Accord CE/Suisse: accord de coopération administrative et judiciaire sur la lutte contre la fraude financière
OBJECTIF : approuver un accord de coopération administrative et judiciaire avec la Suisse en matière de lutte anti-fraude communautaire, y compris les fraudes dans les domaines de la TVA et des droits d'accise ainsi que le blanchiment d'argent d'autres recettes.
ACTE LÉGISLATIF : Décision 2009/127/CE du Conseil relative à la conclusion de l’accord de coopération entre la Communauté européenne et ses États membres, d’une part, et la Suisse, d’autre part, pour lutter contre la fraude et toute autre activité illégale portant atteinte à leurs intérêts financiers.
CONTENU : avec la présente décision, le Conseil approuve l’accord de coopération entre la Communauté européenne et la Suisse pour étendre l’assistance administrative et l’entraide judiciaire en matière pénale entre les parties en vue de lutter contre la fraude et les activités illégales portant atteinte aux intérêts financiers des parties. Cet accord de coopération a été conçu pour compléter l'accord entre l'Union européenne, la Communauté européenne et la Suisse sur l'association de ce pays à la mise en œuvre, à l'application et au développement de l'acquis de Schengen.
L’accord vise à prévoir les modalités techniques de la coopération entre les parties. Celles-ci devront se prêter pleinement assistance dans le domaine judiciaire et administratif pour tous les dossiers de fraude et d'autres activités illégales, y compris d'infractions en matière douanière et de fiscalité indirecte dans le cadre des échanges de marchandises et de services.
La coopération pour lutter contre le blanchiment d'argent sera également considérablement améliorée et portera notamment sur les cas graves de fraude et de contrebande.
Champ d’application matériel de l’accord : la coopération portera plus spécifiquement sur :
- la prévention, la détection, l’investigation, la poursuite et la répression administratives et pénales de la fraude et de toute autre activité illégale portant atteinte aux intérêts financiers des parties concernant: i) les échanges de marchandises en violation de la législation douanière et agricole, ii) les échanges en violation de la législation fiscale en matière de TVA, d’impôts spéciaux à la consommation et de droits d’accises, iii) la perception ou la rétention de fonds provenant du budget des parties ou de subventions diverses, iv) les procédures de passation de marchés;
- la saisie et le recouvrement des montants dus ou indûment perçus résultant des activités illégales ci-avant précisées.

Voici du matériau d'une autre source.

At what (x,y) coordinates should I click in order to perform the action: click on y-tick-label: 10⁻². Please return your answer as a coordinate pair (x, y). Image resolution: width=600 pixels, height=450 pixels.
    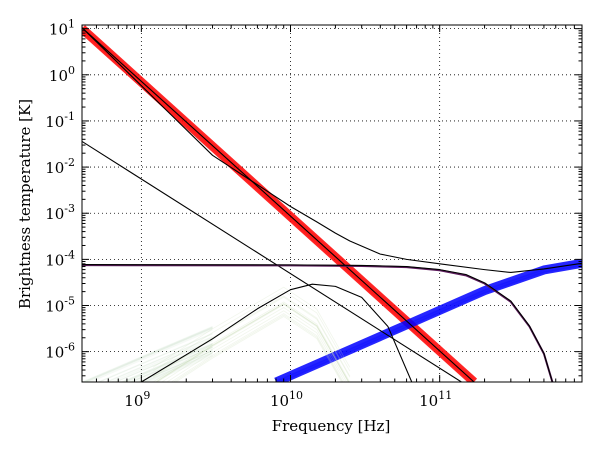
    Looking at the image, I should click on (60, 166).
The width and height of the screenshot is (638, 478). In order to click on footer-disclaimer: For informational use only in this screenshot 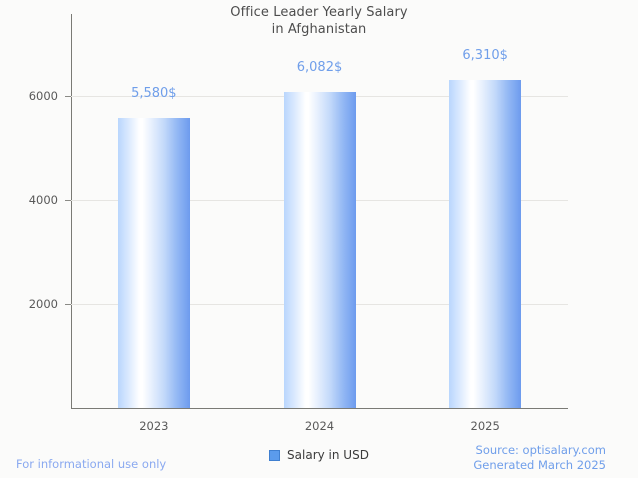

L’assistance administrative et l’entraide judiciaire prévue à l’accord ne pourra être refusée au seul motif que la demande se rapporte à une infraction qu’une des deux parties qualifie d’infraction fiscale, ou que la législation d’une des parties ne connaît pas le même type de prélèvements ou de dépenses ou ne contient pas le même type de réglementation ou la même qualification juridique.
Á noter que les impôts directs sont exclus du champ d’application de l’accord.
Dérogation : l’une des deux parties pourra refuser une demande de coopération lorsque le montant présumé des droits trop peu perçus ou éludés représente une valeur qui n’excède pas 25.000 EUR ou que la valeur présumée des marchandises exportées ou importées sans autorisation représente une valeur qui n’excède pas 100.000 EUR, sauf cas particulier.
Compétences : des dispositions techniques sont prévues pour définir les compétences des États membres et de la Communauté en la matière. Pour toutes les matières strictement communautaires, il incombera à la Commission de représenter la Communauté.
ENTRÉE EN VIGUEUR : l’accord entre en vigueur lorsque l’ensemble des procédures nécessaires à cet effet auront été accomplies. La décision précise que, jusqu’à son entrée en vigueur définitive, la Communauté se considèrera comme liée par l’accord dans les limites de ses compétences.